Com o passar dos anos, a rotina de Sergio Cancino pouco tem mudado. Aos 72 anos, ele ainda precisa acordar cedo quatro dias por semana, pegar metrô e ir até um supermercado no centro de Santiago, onde trabalha como caixa. No dia livre, quase sempre vai visitar seu advogado. Desde o ano passado, ele move uma ação tentando recuperar o dinheiro investido numa das empresas administradoras de fundo de pensão.

Sergio Cancino foi um dos primeiros trabalhadores a se aposentar pelo novo sistema previdenciário chileno, privatizado em 1982. Apesar de ter começado a trabalhar quando ainda existia o antigo sistema estatal solidário, Sergio decidiu criar seu fundo individual em 1983, estimulado pela promessa de que poderia chegar a uma aposentadoria maior que o seu salário médio.

Em 2011, ele decidiu se aposentar.
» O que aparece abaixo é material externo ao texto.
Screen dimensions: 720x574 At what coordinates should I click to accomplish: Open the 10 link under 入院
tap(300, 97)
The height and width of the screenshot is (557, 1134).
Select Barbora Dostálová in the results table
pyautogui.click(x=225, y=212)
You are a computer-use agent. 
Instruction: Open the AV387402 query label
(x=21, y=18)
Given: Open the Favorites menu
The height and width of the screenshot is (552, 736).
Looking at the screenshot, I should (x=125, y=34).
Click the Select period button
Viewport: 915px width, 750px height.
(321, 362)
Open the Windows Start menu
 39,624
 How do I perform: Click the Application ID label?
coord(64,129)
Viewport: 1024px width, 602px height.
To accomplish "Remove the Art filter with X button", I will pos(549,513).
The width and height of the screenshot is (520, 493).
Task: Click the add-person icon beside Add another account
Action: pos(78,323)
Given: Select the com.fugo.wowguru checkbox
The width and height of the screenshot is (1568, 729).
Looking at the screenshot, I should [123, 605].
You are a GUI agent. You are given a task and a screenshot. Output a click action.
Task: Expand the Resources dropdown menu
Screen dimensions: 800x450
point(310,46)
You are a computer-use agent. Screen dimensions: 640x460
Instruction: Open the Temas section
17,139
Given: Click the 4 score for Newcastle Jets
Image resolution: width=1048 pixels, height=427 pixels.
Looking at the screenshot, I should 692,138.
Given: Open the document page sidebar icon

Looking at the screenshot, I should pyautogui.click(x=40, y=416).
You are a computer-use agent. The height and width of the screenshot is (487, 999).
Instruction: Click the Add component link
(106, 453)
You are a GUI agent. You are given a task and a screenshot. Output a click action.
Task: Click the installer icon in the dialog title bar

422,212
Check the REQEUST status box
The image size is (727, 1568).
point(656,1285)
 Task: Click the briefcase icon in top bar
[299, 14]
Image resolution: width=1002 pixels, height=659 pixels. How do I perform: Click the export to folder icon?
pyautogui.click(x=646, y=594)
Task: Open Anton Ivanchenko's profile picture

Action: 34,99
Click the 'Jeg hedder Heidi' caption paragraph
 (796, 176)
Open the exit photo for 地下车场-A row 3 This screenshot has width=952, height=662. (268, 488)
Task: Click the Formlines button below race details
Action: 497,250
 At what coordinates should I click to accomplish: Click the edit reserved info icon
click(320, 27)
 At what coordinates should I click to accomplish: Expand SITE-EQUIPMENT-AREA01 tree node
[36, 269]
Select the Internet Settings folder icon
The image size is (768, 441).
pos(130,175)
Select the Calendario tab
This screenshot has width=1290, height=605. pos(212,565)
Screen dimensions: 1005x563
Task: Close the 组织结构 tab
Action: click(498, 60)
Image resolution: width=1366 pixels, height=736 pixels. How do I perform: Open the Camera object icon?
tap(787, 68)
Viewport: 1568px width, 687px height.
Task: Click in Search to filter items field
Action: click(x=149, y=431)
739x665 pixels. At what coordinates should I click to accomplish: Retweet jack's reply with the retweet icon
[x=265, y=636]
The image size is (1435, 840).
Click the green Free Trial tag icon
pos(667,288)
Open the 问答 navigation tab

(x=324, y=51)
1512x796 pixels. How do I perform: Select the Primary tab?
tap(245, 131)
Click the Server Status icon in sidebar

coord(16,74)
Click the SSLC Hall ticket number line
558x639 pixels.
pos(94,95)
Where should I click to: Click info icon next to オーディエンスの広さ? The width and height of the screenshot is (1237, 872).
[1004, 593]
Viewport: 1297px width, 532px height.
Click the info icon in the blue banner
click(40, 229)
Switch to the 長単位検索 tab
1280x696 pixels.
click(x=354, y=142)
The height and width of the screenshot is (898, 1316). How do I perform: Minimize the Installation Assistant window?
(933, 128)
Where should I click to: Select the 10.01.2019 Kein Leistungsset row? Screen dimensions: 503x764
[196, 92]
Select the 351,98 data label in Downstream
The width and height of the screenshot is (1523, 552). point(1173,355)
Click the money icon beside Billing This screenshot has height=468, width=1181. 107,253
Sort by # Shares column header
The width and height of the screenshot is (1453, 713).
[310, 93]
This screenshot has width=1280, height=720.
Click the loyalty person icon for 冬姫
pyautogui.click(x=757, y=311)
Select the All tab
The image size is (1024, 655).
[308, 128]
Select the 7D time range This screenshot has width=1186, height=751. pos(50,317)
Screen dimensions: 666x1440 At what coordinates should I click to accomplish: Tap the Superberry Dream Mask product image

A empresa que administrava o seu fundo lhe deu uma surpresa: sua aposentadoria era de 77 mil pesos (pouco menos de 400 reais). Após dois anos de batalhas judiciais, o valor foi recalculado, e passou a 83 mil. Então, Sergio e seu advogado tentaram pedir para que ele pudesse retirar de uma só vez todo o valor acumulado em seu fundo ou em parcelas negociáveis, o que lhe foi negado, com o argumento de que, segundo a lei, somente a empresa administradora tem a prerrogativa de definir a política de disposição dos fundos aos contribuintes.

“Usaram tanto a palavra liberdade quando me convenceram a mudar de sistema, e eu acreditei nisso, e agora eu não tenho a liberdade de decidir como quero receber o meu dinheiro”, reclama Cancino a Opera Mundi.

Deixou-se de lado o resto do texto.